Deni Buendorf, who serves on the Cannon River STEM School Board and served on the Executive Director Search Committee, said Reinsch Fisher’s 20 years of experience with charter schools and Montessori schools was impressive. She was part of the original team that opened the first charter school in the state of Maryland and served as head of schools for Mountaintop Montessori in Charlottesville, Virginia.

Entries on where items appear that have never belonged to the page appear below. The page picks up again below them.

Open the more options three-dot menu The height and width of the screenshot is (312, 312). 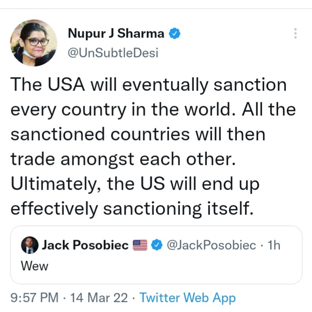tap(295, 34)
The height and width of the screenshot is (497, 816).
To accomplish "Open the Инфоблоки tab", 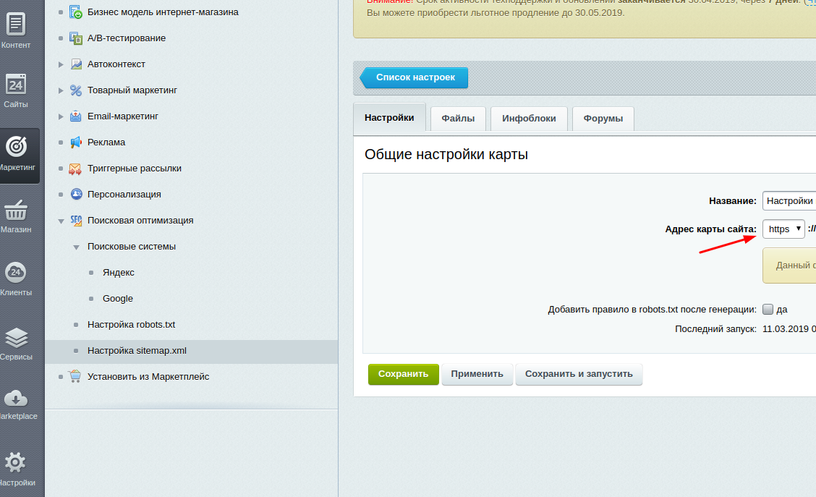I will [529, 117].
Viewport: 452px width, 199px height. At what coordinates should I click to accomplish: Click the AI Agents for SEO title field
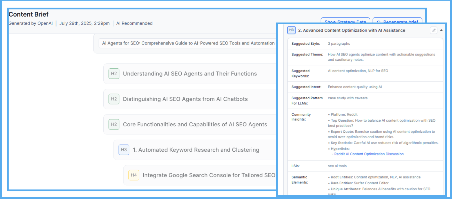click(188, 43)
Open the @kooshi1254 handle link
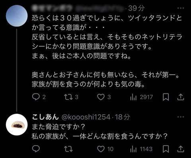191x158 pixels. click(86, 117)
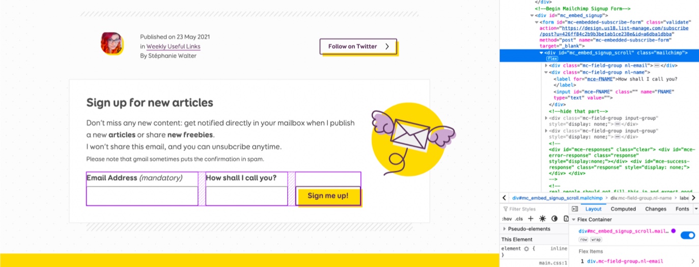The width and height of the screenshot is (699, 267).
Task: Toggle the :hov pseudo-class panel
Action: 506,219
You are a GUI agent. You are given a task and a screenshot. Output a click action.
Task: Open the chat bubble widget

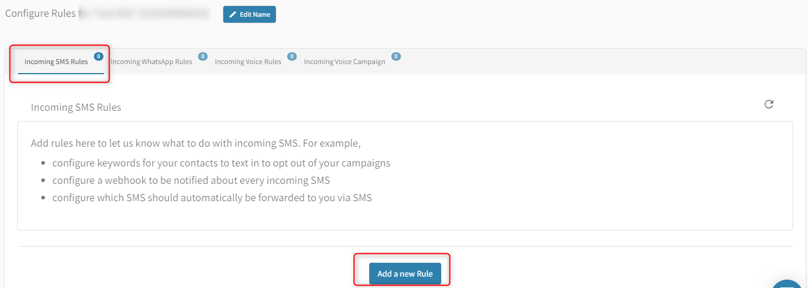789,283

“We all felt strongly she was the best choice and recommended her to the board for hiring, and they fortunately agreed; it was unanimous,” Buendorf said.
What drew Reinsch Fisher to Cannon River STEM was the school’s emphasis on STEM (science, technology, engineering and math) curriculum, which she considers important in the current world, and for focus on the whole child and experiential learning.
“I think what I love about it is the teachers I’ve been able to meet so far seem so passionate and dedicated to building on things that are going well and looking at things that need improvement,” she said. “It’s the opposite of a place where people are stuck in their ways. I want to go someplace where I can partner with the community and make a difference.”
Reinsch Fisher currently has a home in Minneapolis, but a family friend owns a vacant house in Faribault where Reinsch Fisher plans to stay as she becomes more familiar with the area.
“I really, really enjoy being part of the community which I serve,” Reinsch Fisher said. “My experience in Charlottesville was so wonderful in that way … You really need to be a part of the local community to get that full experience and be authentic about ambassadorship for the school.”
Reinsch Fisher noted a couple of topics she’d like to bring to the forefront under her leadership at Cannon River STEM. One is a focus on social-emotional learning for students and how mental health, well being and relationships impact the ability to learn and succeed.
Although she doesn’t know of a school, organization or business that has perfectly mastered the delivery of these lessons, she said, “It’s something that’s exciting to me. It’s something where the next generation can be better than we are.”
Social justice is the other piece Reinsch Fisher wants to add to the equation. To her, that means empowering students to feel a sense of purpose by inspiring a sense of optimism in the next generation and finding excitement and hopefulness in the midst of challenges.
Reinsch Fisher’s favorite part of the school experience is the students. If a teacher has a family emergency and can’t be at school, she jumps at the chance to step in and work directly with students. Walkabouts are part of her daily routine, visiting classrooms to read to students, mentor gardening projects or simply say hello.
Of teachers, she said, “Those are my people.” Having taught for a long time herself, she understands the challenges and empathizes with those experiencing new struggles.
“I hope to have a long and fruitful relationship [with Cannon River and Faribault],” Reinsch Fisher said. “I’m just really excited to start meeting people, and with more folks getting vaccines and the world opening up more, to instill a sense of community in person. That’s important.”